◆ Material for the task
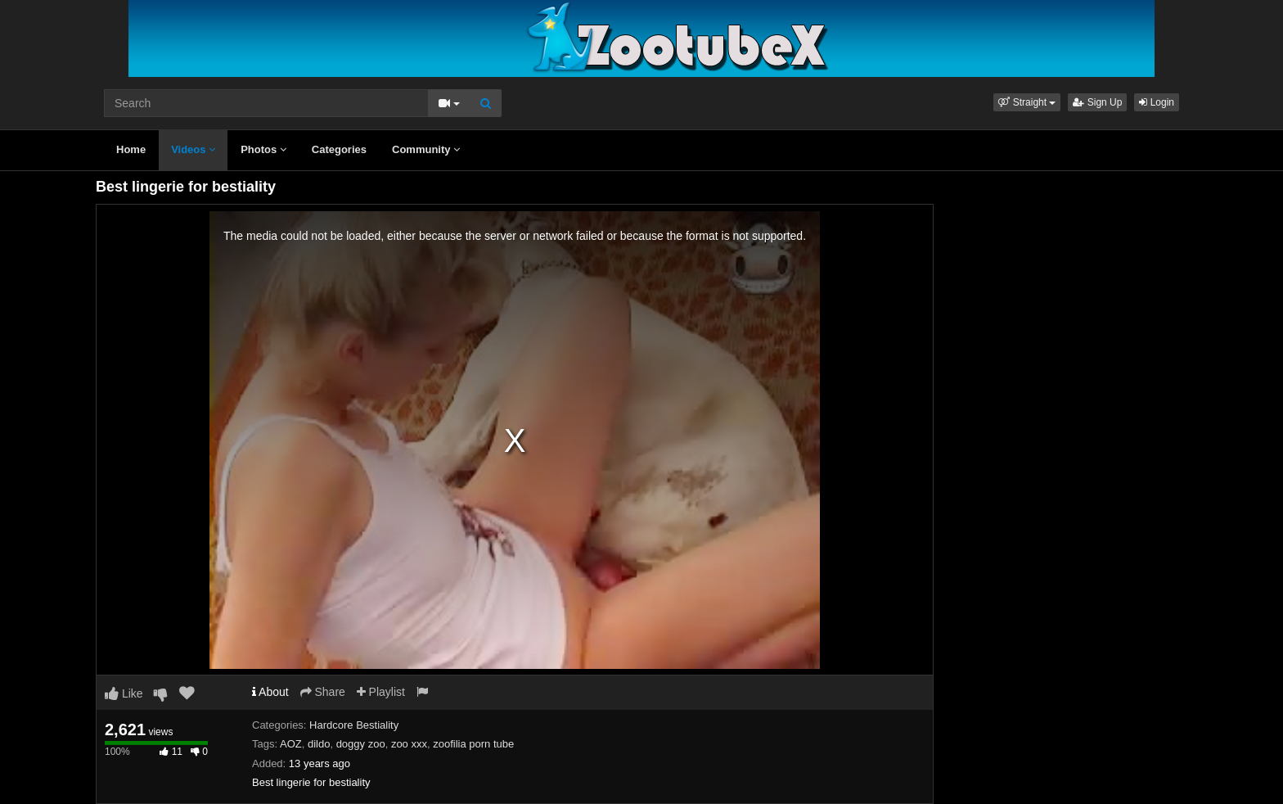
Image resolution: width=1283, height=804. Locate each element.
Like (124, 693)
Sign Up (1097, 102)
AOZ (291, 744)
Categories (339, 149)
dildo (319, 744)
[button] (1026, 102)
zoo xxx (409, 744)
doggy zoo (360, 744)
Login (1156, 102)
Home (131, 149)
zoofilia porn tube (473, 744)
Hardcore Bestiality (353, 725)
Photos (263, 149)
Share (322, 691)
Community (426, 149)
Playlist (381, 691)
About (270, 691)
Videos (193, 149)
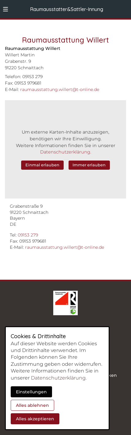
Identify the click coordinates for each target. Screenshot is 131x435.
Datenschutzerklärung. (65, 152)
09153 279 (28, 235)
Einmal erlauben (42, 165)
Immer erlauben (89, 165)
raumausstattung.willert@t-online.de (64, 247)
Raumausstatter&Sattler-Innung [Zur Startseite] (66, 9)
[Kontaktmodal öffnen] (123, 7)
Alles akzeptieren (35, 419)
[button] (5, 9)
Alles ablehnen (32, 405)
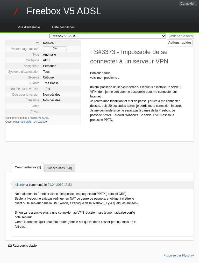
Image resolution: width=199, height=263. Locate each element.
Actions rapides (179, 42)
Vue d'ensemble (29, 27)
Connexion (188, 3)
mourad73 (26, 121)
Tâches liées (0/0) (59, 168)
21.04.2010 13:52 (60, 185)
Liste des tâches (63, 27)
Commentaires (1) (28, 167)
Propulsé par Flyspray (179, 255)
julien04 (20, 185)
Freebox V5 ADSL (38, 117)
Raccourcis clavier (23, 245)
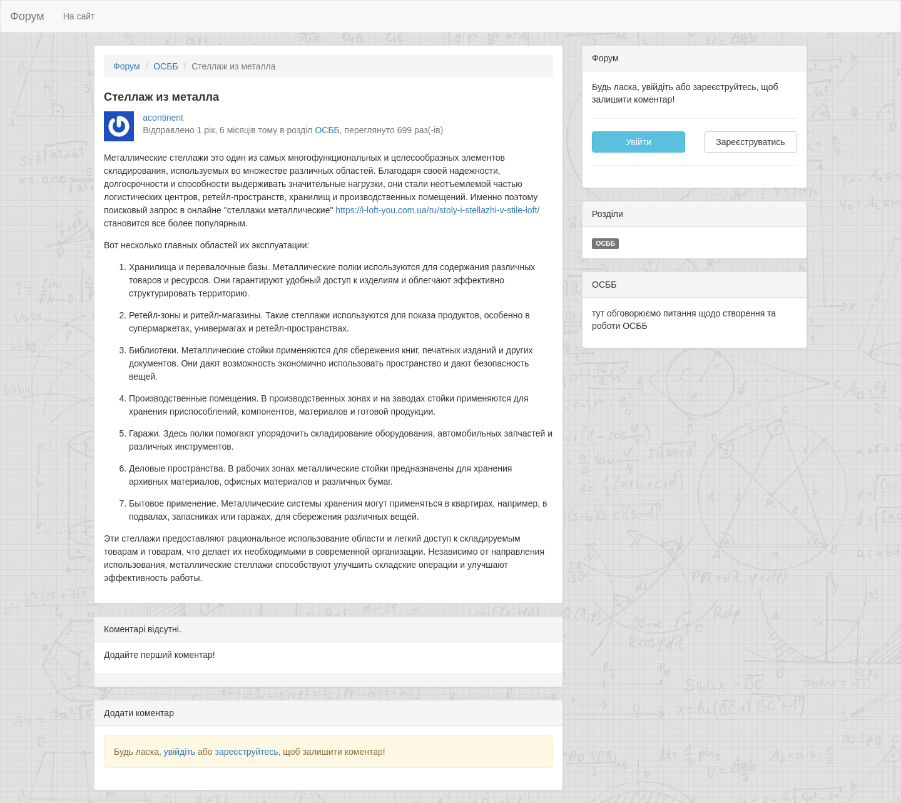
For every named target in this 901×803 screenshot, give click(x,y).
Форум (27, 16)
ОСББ (165, 66)
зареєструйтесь (246, 752)
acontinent (163, 118)
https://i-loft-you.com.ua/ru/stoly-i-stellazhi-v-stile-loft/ (437, 210)
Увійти (638, 142)
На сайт (79, 16)
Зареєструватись (750, 142)
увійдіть (179, 752)
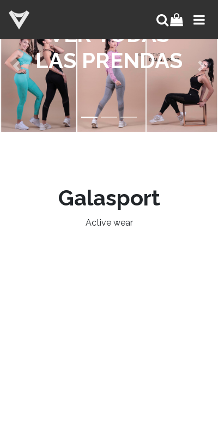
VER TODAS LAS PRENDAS (109, 47)
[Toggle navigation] (198, 20)
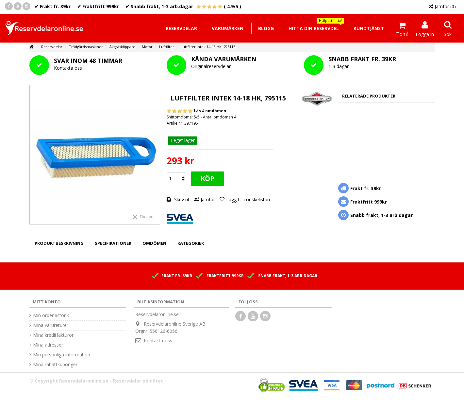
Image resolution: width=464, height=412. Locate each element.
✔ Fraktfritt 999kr (98, 6)
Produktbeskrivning (59, 243)
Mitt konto (47, 302)
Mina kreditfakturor (53, 335)
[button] (313, 28)
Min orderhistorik (51, 315)
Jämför (208, 199)
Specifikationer (113, 243)
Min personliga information (61, 355)
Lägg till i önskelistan (248, 199)
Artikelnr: (175, 123)
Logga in (425, 33)
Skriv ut (181, 199)
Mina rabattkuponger (55, 364)
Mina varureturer (50, 325)
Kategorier (190, 243)
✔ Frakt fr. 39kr (53, 6)
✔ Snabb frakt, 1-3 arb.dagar (159, 6)
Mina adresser (48, 345)
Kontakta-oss (158, 340)
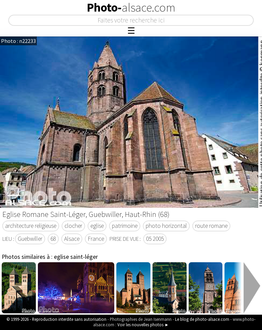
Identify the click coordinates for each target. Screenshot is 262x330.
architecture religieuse (30, 226)
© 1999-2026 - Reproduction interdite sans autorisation (56, 319)
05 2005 (155, 238)
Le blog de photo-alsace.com (202, 319)
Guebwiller (30, 238)
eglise (97, 226)
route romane (211, 226)
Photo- (131, 7)
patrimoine (124, 226)
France (96, 238)
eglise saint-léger (76, 257)
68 (53, 238)
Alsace (71, 238)
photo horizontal (166, 226)
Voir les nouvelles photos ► (143, 324)
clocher (73, 226)
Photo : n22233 (18, 40)
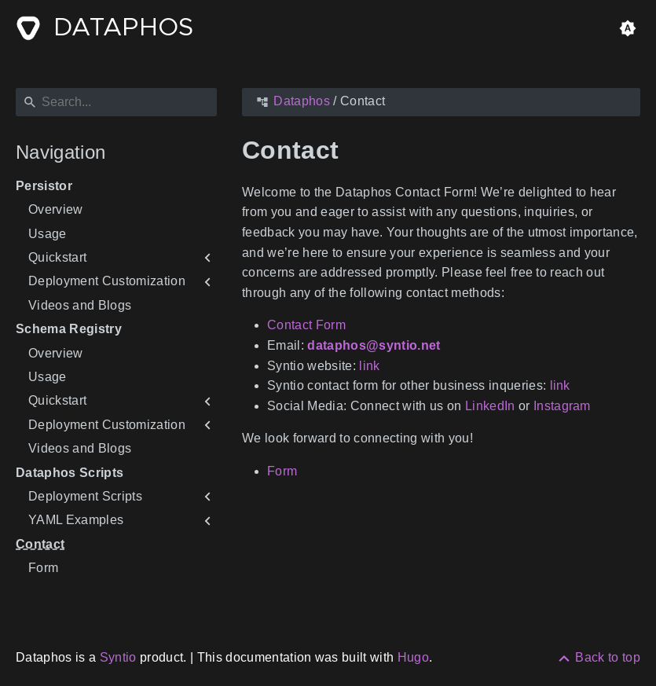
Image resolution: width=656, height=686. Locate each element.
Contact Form (306, 325)
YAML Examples (75, 519)
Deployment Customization (106, 281)
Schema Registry (69, 329)
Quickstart (57, 257)
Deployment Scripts (85, 496)
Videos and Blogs (79, 305)
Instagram (562, 406)
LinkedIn (490, 406)
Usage (47, 233)
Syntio (118, 657)
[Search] (116, 102)
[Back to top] (598, 657)
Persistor (44, 186)
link (369, 365)
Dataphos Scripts (69, 472)
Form (43, 567)
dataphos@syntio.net (373, 345)
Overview (55, 209)
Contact (40, 544)
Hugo (413, 657)
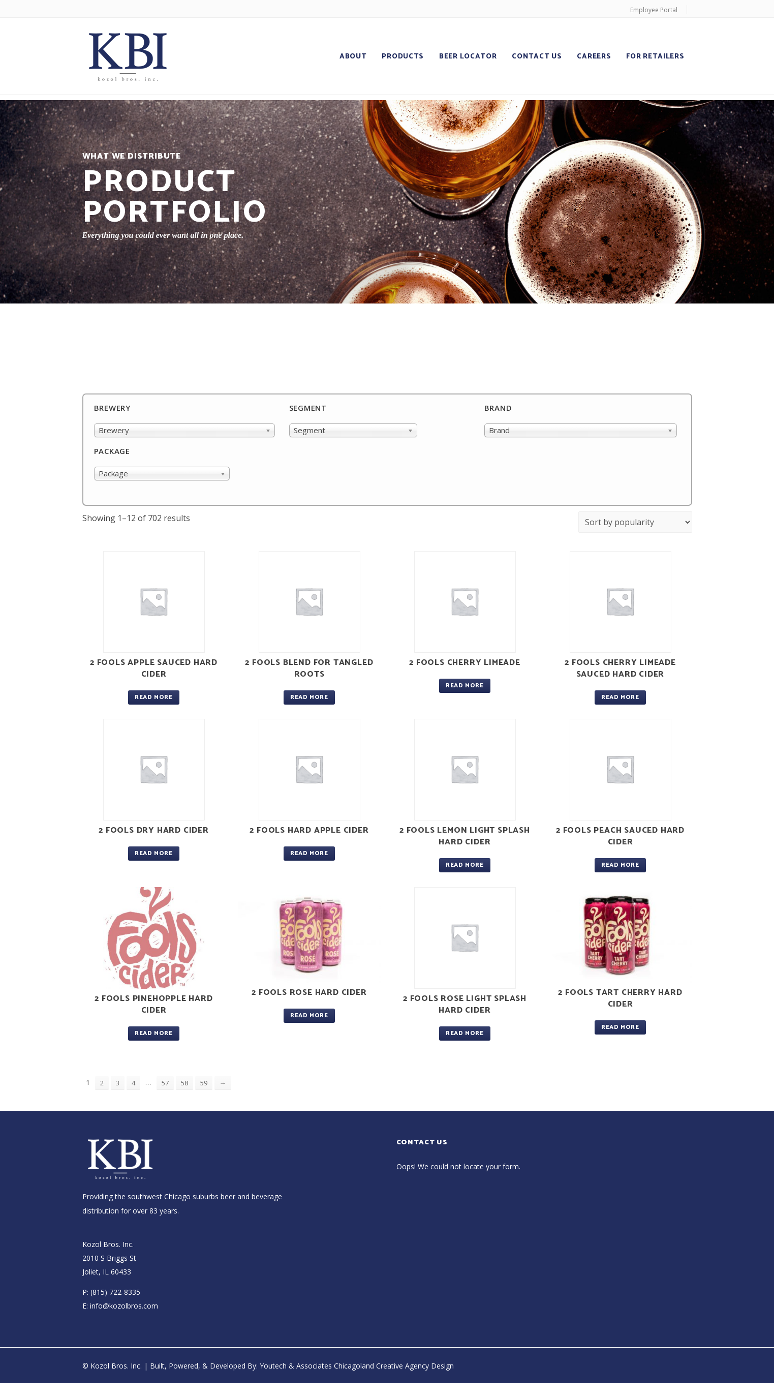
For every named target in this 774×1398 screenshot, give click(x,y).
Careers (594, 57)
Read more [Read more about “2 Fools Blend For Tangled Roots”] (309, 697)
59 (203, 1082)
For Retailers (655, 57)
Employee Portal (653, 10)
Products (403, 57)
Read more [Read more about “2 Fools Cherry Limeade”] (464, 685)
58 (184, 1082)
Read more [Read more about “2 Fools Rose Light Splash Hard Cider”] (464, 1033)
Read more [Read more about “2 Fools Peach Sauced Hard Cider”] (620, 865)
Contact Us (537, 57)
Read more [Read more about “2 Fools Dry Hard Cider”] (153, 853)
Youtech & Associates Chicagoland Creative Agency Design (357, 1366)
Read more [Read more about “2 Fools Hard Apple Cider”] (309, 853)
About (353, 57)
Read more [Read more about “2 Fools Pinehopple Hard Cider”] (153, 1033)
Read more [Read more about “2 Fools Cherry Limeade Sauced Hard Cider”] (620, 697)
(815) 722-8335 (115, 1292)
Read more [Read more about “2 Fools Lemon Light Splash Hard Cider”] (464, 865)
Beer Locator (468, 57)
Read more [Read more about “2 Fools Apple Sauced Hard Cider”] (153, 697)
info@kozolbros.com (124, 1306)
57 (165, 1082)
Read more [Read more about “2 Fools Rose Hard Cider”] (309, 1015)
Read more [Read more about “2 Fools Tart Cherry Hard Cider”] (620, 1027)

◆ Problem description
Print the entries again word for word, starting at the line that has "Schema Registry (69, 329)" and stopping after the line that has "Fools Dry Hard". Leave out any pictures.

◆ Solution for this task
Schema Registry (69, 329)
Quickstart (57, 257)
Deployment Scripts (85, 496)
Videos and Blogs (79, 305)
Instagram (562, 406)
LinkedIn (490, 406)
Usage (47, 233)
Syntio (118, 657)
[Search] (116, 102)
[Back to top] (598, 657)
Persistor (44, 186)
link (369, 365)
Dataphos Scripts (69, 472)
Form (43, 567)
dataphos@syntio.net (373, 345)
Overview (55, 209)
Contact (40, 544)
Hugo (413, 657)
For every named target in this 774×1398 screenshot, give click(x,y).
Careers (594, 57)
Read more [Read more about “2 Fools Blend For Tangled Roots”] (309, 697)
59 (203, 1082)
For Retailers (655, 57)
Employee Portal (653, 10)
Products (403, 57)
Read more [Read more about “2 Fools Cherry Limeade”] (464, 685)
58 (184, 1082)
Read more [Read more about “2 Fools Rose Light Splash Hard Cider”] (464, 1033)
Read more [Read more about “2 Fools Peach Sauced Hard Cider”] (620, 865)
Contact Us (537, 57)
Read more [Read more about “2 Fools Dry Hard Cider”] (153, 853)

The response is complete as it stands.